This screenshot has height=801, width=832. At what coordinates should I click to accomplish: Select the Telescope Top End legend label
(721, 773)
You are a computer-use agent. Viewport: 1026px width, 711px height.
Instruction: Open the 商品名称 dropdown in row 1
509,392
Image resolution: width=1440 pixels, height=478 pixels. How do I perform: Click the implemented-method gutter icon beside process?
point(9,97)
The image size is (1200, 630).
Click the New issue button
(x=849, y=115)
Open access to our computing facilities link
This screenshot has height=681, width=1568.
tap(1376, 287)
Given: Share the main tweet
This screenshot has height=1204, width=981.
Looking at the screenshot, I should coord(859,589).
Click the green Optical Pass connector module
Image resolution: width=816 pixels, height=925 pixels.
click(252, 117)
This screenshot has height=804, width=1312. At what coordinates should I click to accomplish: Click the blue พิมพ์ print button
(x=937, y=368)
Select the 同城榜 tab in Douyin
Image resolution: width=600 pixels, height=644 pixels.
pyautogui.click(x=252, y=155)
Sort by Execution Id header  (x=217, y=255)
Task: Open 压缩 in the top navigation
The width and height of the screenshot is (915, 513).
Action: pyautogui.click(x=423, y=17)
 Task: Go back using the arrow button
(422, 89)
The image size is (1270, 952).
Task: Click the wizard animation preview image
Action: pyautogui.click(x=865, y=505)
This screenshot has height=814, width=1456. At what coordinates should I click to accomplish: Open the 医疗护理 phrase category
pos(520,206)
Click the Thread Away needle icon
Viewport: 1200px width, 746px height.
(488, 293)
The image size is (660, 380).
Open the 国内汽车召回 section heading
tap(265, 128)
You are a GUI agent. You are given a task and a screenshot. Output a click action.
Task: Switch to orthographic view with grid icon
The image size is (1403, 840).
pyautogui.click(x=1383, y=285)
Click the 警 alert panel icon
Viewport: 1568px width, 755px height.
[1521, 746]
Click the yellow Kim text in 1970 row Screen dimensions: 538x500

━━━

Write out the rows again from the first one through the line that contains "point(9,97)", swapping "dropdown" for "menu" and leaving everything else unchanged.

▶ [Response to the exercise]
This screenshot has height=801, width=832. At what coordinates should I click to accomplish: Select the Telescope Top End legend label
(721, 773)
You are a computer-use agent. Viewport: 1026px width, 711px height.
Instruction: Open the 商品名称 menu in row 1
509,392
Image resolution: width=1440 pixels, height=478 pixels. How do I perform: Click the implemented-method gutter icon beside process?
point(9,97)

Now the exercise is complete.